## Goal
Reproduce every line of the material below exactly, with no changes.

(Records from a pointing dataset)
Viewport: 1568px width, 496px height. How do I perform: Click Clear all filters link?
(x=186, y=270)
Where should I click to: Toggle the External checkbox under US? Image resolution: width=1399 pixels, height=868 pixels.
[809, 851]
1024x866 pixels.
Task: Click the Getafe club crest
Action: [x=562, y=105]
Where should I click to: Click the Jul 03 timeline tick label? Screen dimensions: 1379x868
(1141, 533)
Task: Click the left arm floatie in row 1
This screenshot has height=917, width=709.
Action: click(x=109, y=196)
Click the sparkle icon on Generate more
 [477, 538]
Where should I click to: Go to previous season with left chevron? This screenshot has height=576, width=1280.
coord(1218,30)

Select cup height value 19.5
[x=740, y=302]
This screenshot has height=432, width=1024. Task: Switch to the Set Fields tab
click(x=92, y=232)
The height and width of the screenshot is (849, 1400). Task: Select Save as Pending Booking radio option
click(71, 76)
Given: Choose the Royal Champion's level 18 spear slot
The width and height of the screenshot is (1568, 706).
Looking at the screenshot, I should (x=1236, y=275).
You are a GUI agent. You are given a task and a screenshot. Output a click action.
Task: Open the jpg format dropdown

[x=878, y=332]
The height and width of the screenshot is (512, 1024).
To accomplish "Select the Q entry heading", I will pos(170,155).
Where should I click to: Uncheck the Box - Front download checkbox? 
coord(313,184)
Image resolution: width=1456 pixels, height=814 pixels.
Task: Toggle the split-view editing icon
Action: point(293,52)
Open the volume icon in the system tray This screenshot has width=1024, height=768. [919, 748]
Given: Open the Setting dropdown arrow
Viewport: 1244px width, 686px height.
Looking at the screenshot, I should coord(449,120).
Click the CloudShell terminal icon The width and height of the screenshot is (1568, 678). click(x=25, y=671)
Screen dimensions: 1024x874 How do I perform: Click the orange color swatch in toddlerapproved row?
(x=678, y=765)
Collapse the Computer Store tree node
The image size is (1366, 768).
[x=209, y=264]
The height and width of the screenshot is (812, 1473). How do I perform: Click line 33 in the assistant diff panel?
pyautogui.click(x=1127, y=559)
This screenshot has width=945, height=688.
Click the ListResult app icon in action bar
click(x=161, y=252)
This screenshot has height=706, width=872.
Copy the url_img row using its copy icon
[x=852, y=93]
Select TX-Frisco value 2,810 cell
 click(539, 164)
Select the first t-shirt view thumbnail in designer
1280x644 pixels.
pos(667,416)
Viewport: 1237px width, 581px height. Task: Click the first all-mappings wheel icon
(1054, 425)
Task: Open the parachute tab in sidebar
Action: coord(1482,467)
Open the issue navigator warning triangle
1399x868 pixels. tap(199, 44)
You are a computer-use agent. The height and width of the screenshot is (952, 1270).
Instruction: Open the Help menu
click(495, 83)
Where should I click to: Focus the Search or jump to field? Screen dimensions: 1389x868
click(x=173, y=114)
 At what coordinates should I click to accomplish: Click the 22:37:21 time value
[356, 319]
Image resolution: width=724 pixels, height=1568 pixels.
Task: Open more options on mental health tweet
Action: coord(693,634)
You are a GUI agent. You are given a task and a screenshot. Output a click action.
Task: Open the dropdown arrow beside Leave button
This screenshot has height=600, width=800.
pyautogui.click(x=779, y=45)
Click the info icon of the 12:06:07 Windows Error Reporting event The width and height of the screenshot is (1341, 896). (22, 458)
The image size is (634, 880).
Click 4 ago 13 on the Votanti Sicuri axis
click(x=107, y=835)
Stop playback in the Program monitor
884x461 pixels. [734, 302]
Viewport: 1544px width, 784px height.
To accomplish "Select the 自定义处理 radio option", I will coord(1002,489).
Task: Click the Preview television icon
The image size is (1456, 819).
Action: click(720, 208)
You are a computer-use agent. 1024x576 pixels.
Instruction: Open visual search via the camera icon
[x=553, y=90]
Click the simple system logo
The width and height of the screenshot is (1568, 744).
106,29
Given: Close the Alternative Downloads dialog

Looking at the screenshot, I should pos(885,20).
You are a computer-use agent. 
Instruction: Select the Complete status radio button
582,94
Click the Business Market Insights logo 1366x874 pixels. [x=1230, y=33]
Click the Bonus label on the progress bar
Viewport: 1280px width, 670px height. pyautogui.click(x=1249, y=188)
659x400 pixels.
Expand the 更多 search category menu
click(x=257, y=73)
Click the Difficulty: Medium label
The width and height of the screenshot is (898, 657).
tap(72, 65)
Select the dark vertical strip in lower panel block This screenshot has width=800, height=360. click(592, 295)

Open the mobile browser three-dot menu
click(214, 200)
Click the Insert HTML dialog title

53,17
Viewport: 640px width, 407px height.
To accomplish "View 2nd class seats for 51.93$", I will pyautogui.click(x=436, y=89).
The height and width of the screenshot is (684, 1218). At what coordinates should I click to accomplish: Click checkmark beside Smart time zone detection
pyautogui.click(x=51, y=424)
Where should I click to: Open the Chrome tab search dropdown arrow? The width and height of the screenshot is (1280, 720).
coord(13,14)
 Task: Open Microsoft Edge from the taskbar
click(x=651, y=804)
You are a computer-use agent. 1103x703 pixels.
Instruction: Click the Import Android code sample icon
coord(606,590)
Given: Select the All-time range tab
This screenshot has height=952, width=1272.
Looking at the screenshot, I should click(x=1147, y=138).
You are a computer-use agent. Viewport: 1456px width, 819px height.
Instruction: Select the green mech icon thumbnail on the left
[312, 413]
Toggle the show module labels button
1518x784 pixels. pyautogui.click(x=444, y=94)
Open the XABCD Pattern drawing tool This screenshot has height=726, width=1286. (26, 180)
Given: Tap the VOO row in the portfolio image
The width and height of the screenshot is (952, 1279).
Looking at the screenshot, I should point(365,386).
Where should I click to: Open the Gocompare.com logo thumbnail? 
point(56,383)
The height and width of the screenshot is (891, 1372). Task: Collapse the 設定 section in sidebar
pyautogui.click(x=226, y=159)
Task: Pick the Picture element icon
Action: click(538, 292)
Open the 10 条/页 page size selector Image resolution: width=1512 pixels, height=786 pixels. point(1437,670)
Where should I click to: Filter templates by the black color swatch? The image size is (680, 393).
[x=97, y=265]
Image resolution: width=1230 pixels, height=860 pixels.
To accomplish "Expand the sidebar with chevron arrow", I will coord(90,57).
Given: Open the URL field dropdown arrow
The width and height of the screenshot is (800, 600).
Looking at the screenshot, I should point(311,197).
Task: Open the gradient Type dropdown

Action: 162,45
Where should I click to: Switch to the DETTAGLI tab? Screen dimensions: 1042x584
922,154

## Solution
Viewport: 1568px width, 496px height. How do I perform: Click Clear all filters link?
(x=186, y=270)
Where should I click to: Toggle the External checkbox under US? Image resolution: width=1399 pixels, height=868 pixels.
[809, 851]
1024x866 pixels.
Task: Click the Getafe club crest
Action: [x=562, y=105]
Where should I click to: Click the Jul 03 timeline tick label? Screen dimensions: 1379x868
(1141, 533)
Task: Click the left arm floatie in row 1
This screenshot has height=917, width=709.
Action: click(x=109, y=196)
Click the sparkle icon on Generate more
 [477, 538]
Where should I click to: Go to previous season with left chevron? This screenshot has height=576, width=1280.
coord(1218,30)

Select cup height value 19.5
[x=740, y=302]
This screenshot has height=432, width=1024. Task: Switch to the Set Fields tab
click(x=92, y=232)
The height and width of the screenshot is (849, 1400). Task: Select Save as Pending Booking radio option
click(71, 76)
Given: Choose the Royal Champion's level 18 spear slot
The width and height of the screenshot is (1568, 706).
Looking at the screenshot, I should (x=1236, y=275).
You are a GUI agent. You are given a task and a screenshot. Output a click action.
Task: Open the jpg format dropdown

[x=878, y=332]
The height and width of the screenshot is (512, 1024).
To accomplish "Select the Q entry heading", I will pos(170,155).
Where should I click to: Uncheck the Box - Front download checkbox? 
coord(313,184)
Image resolution: width=1456 pixels, height=814 pixels.
Task: Toggle the split-view editing icon
Action: point(293,52)
Open the volume icon in the system tray This screenshot has width=1024, height=768. [919, 748]
Given: Open the Setting dropdown arrow
Viewport: 1244px width, 686px height.
Looking at the screenshot, I should coord(449,120).
Click the CloudShell terminal icon The width and height of the screenshot is (1568, 678). click(x=25, y=671)
Screen dimensions: 1024x874 How do I perform: Click the orange color swatch in toddlerapproved row?
(x=678, y=765)
Collapse the Computer Store tree node
The image size is (1366, 768).
[x=209, y=264]
The height and width of the screenshot is (812, 1473). How do I perform: Click line 33 in the assistant diff panel?
pyautogui.click(x=1127, y=559)
This screenshot has width=945, height=688.
Click the ListResult app icon in action bar
click(x=161, y=252)
This screenshot has height=706, width=872.
Copy the url_img row using its copy icon
[x=852, y=93]
Select TX-Frisco value 2,810 cell
 click(539, 164)
Select the first t-shirt view thumbnail in designer
1280x644 pixels.
pos(667,416)
Viewport: 1237px width, 581px height. Task: Click the first all-mappings wheel icon
(1054, 425)
Task: Open the parachute tab in sidebar
Action: coord(1482,467)
Open the issue navigator warning triangle
1399x868 pixels. tap(199, 44)
You are a computer-use agent. The height and width of the screenshot is (952, 1270).
Instruction: Open the Help menu
click(495, 83)
Where should I click to: Focus the Search or jump to field? Screen dimensions: 1389x868
click(x=173, y=114)
 At what coordinates should I click to accomplish: Click the 22:37:21 time value
[356, 319]
Image resolution: width=724 pixels, height=1568 pixels.
Task: Open more options on mental health tweet
Action: coord(693,634)
You are a GUI agent. You are given a task and a screenshot. Output a click action.
Task: Open the dropdown arrow beside Leave button
This screenshot has height=600, width=800.
pyautogui.click(x=779, y=45)
Click the info icon of the 12:06:07 Windows Error Reporting event The width and height of the screenshot is (1341, 896). (22, 458)
The image size is (634, 880).
Click 4 ago 13 on the Votanti Sicuri axis
click(x=107, y=835)
Stop playback in the Program monitor
884x461 pixels. [734, 302]
Viewport: 1544px width, 784px height.
To accomplish "Select the 自定义处理 radio option", I will coord(1002,489).
Task: Click the Preview television icon
The image size is (1456, 819).
Action: click(720, 208)
You are a computer-use agent. 1024x576 pixels.
Instruction: Open visual search via the camera icon
[x=553, y=90]
Click the simple system logo
The width and height of the screenshot is (1568, 744).
106,29
Given: Close the Alternative Downloads dialog

Looking at the screenshot, I should pos(885,20).
You are a computer-use agent. 
Instruction: Select the Complete status radio button
582,94
Click the Business Market Insights logo 1366x874 pixels. [x=1230, y=33]
Click the Bonus label on the progress bar
Viewport: 1280px width, 670px height. pyautogui.click(x=1249, y=188)
659x400 pixels.
Expand the 更多 search category menu
click(x=257, y=73)
Click the Difficulty: Medium label
The width and height of the screenshot is (898, 657).
tap(72, 65)
Select the dark vertical strip in lower panel block This screenshot has width=800, height=360. click(592, 295)

Open the mobile browser three-dot menu
click(214, 200)
Click the Insert HTML dialog title

53,17
Viewport: 640px width, 407px height.
To accomplish "View 2nd class seats for 51.93$", I will pyautogui.click(x=436, y=89).
The height and width of the screenshot is (684, 1218). At what coordinates should I click to accomplish: Click checkmark beside Smart time zone detection
pyautogui.click(x=51, y=424)
Where should I click to: Open the Chrome tab search dropdown arrow? The width and height of the screenshot is (1280, 720).
coord(13,14)
 Task: Open Microsoft Edge from the taskbar
click(x=651, y=804)
You are a computer-use agent. 1103x703 pixels.
Instruction: Click the Import Android code sample icon
coord(606,590)
Given: Select the All-time range tab
This screenshot has height=952, width=1272.
Looking at the screenshot, I should click(x=1147, y=138).
You are a computer-use agent. Viewport: 1456px width, 819px height.
Instruction: Select the green mech icon thumbnail on the left
[312, 413]
Toggle the show module labels button
1518x784 pixels. pyautogui.click(x=444, y=94)
Open the XABCD Pattern drawing tool This screenshot has height=726, width=1286. (26, 180)
Given: Tap the VOO row in the portfolio image
The width and height of the screenshot is (952, 1279).
Looking at the screenshot, I should point(365,386).
Where should I click to: Open the Gocompare.com logo thumbnail? 
point(56,383)
The height and width of the screenshot is (891, 1372). Task: Collapse the 設定 section in sidebar
pyautogui.click(x=226, y=159)
Task: Pick the Picture element icon
Action: click(538, 292)
Open the 10 条/页 page size selector Image resolution: width=1512 pixels, height=786 pixels. point(1437,670)
Where should I click to: Filter templates by the black color swatch? The image size is (680, 393).
[x=97, y=265]
Image resolution: width=1230 pixels, height=860 pixels.
To accomplish "Expand the sidebar with chevron arrow", I will coord(90,57).
Given: Open the URL field dropdown arrow
The width and height of the screenshot is (800, 600).
Looking at the screenshot, I should point(311,197).
Task: Open the gradient Type dropdown

Action: 162,45
Where should I click to: Switch to the DETTAGLI tab? Screen dimensions: 1042x584
922,154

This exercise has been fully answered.